## THE TASK
Your answer should be the lines below from the one with "[B Corp Logo] (1069, 1912)" to the one with "Athleta Girl Just", both included, given again exactly and with nothing added.

## RECORDS FOR PROCESSING
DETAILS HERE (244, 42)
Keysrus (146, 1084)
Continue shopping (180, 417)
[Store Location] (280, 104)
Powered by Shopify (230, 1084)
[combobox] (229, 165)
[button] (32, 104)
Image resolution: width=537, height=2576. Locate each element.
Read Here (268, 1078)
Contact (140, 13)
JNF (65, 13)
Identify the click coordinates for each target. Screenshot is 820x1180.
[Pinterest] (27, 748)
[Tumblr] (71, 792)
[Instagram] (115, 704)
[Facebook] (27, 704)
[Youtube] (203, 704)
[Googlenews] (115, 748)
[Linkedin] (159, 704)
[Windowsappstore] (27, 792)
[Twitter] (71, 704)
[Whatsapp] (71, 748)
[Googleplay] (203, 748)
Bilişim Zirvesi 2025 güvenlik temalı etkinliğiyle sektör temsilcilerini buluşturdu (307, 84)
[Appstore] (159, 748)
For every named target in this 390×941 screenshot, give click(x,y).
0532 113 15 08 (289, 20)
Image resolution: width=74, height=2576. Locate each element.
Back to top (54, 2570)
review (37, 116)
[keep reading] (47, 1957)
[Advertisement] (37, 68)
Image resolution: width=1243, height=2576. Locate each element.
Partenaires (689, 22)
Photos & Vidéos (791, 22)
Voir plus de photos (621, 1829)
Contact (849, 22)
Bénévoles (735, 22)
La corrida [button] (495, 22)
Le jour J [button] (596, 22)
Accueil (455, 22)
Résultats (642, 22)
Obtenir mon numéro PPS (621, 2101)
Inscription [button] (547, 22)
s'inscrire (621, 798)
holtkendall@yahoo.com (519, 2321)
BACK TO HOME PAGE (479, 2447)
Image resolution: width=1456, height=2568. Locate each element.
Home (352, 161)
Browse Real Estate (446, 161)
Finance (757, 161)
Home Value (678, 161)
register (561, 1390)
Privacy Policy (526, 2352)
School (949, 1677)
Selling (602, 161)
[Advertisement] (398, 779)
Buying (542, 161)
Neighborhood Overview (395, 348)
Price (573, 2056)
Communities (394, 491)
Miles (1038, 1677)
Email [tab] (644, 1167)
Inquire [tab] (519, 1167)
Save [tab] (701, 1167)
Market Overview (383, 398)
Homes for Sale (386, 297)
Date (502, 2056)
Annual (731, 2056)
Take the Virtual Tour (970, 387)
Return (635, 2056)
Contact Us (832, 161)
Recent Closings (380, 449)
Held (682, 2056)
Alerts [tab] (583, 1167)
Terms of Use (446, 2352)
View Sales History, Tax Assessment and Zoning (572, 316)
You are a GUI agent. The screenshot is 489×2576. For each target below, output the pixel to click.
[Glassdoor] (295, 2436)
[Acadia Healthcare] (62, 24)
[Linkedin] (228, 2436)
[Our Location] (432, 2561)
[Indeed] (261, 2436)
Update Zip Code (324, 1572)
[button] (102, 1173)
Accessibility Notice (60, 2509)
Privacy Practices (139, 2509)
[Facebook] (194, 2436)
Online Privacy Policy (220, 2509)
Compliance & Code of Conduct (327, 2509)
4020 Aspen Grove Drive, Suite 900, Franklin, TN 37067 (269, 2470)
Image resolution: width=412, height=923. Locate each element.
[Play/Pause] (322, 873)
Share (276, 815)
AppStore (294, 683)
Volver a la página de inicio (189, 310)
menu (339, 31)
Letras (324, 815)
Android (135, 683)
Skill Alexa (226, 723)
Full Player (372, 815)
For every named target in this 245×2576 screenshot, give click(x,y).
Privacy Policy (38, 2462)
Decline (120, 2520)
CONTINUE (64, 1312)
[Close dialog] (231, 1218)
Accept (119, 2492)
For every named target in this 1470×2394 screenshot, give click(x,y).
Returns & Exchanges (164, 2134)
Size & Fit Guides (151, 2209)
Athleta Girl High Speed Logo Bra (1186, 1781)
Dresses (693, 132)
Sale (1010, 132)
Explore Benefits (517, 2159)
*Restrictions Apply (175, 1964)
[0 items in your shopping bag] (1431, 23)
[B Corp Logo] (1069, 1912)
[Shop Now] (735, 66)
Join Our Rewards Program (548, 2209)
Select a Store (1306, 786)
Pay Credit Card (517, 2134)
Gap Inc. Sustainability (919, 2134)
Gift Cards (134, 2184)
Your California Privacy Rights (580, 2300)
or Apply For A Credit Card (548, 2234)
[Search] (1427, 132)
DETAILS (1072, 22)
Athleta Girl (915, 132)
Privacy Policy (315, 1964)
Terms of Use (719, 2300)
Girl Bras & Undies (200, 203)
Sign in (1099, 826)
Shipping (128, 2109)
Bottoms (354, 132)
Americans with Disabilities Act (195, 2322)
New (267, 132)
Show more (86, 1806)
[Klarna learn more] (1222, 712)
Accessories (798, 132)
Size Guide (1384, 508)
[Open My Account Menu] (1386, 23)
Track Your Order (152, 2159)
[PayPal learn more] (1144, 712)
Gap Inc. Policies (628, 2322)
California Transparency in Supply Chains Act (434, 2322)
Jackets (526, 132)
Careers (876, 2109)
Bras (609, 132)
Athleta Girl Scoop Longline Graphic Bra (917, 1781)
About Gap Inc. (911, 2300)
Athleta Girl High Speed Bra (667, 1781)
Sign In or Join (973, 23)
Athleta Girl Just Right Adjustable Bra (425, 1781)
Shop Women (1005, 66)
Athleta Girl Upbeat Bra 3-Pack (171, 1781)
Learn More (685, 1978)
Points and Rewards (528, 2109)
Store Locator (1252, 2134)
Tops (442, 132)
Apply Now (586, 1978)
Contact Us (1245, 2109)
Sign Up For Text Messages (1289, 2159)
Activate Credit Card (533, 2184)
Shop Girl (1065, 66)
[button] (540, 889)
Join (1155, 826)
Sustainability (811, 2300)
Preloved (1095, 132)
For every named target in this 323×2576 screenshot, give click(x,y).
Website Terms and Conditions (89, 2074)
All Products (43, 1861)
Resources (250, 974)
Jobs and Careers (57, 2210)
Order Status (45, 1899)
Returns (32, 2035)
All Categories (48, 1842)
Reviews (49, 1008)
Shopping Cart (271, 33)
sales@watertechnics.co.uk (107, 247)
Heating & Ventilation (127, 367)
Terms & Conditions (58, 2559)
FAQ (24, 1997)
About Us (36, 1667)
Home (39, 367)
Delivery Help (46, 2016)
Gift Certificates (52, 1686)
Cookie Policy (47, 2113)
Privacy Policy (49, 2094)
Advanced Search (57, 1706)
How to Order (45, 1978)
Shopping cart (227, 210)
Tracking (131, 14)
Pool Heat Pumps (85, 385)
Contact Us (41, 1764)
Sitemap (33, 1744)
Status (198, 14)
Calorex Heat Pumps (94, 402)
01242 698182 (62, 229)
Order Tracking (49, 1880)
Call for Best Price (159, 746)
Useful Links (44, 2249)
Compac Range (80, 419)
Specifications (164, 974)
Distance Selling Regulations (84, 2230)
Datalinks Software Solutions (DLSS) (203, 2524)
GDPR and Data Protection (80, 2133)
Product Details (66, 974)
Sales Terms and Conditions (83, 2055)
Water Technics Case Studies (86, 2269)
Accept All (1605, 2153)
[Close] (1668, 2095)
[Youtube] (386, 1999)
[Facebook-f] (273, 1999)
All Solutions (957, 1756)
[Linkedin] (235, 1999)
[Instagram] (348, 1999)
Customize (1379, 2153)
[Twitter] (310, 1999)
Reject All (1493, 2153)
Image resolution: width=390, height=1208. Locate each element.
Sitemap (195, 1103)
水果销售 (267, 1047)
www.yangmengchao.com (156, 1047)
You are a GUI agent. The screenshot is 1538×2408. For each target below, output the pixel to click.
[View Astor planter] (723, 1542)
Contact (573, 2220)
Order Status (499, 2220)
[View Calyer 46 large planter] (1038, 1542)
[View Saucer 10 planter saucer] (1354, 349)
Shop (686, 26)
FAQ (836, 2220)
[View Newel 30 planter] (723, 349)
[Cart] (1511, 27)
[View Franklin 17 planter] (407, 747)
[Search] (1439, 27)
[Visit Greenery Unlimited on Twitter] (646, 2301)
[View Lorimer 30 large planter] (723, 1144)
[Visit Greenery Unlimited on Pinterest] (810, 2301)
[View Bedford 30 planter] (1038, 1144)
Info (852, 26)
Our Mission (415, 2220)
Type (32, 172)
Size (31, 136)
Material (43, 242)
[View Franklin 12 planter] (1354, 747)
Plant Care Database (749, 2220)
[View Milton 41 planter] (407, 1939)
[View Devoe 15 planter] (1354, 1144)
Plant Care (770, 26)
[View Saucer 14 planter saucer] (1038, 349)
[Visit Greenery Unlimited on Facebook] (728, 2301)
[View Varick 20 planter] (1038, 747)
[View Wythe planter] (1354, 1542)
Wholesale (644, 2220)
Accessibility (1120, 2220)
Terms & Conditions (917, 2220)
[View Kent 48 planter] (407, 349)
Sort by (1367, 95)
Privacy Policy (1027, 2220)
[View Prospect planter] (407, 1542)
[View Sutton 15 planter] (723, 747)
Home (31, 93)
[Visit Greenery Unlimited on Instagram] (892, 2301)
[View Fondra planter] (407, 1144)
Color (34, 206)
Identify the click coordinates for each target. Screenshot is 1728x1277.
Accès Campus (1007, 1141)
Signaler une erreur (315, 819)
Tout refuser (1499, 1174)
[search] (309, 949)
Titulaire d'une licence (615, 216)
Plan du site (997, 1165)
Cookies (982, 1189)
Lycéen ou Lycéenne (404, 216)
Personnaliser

## YOUR RESPONSE
[B Corp Logo] (1069, 1912)
[Shop Now] (735, 66)
Join Our Rewards Program (548, 2209)
Select a Store (1306, 786)
Pay Credit Card (517, 2134)
Gap Inc. Sustainability (919, 2134)
Gift Cards (134, 2184)
Your California Privacy Rights (580, 2300)
or Apply For A Credit Card (548, 2234)
[Search] (1427, 132)
DETAILS (1072, 22)
Athleta Girl (915, 132)
Privacy Policy (315, 1964)
Terms of Use (719, 2300)
Girl Bras & Undies (200, 203)
Sign in (1099, 826)
Shipping (128, 2109)
Bottoms (354, 132)
Americans with Disabilities Act (195, 2322)
New (267, 132)
Show more (86, 1806)
[Klarna learn more] (1222, 712)
Accessories (798, 132)
Size Guide (1384, 508)
[Open My Account Menu] (1386, 23)
Track Your Order (152, 2159)
[PayPal learn more] (1144, 712)
Gap Inc. Policies (628, 2322)
California Transparency in Supply Chains Act (434, 2322)
Jackets (526, 132)
Careers (876, 2109)
Bras (609, 132)
Athleta Girl Scoop Longline Graphic Bra (917, 1781)
About Gap Inc. (911, 2300)
Athleta Girl High Speed Bra (667, 1781)
Sign In or Join (973, 23)
Athleta Girl Just Right Adjustable Bra (425, 1781)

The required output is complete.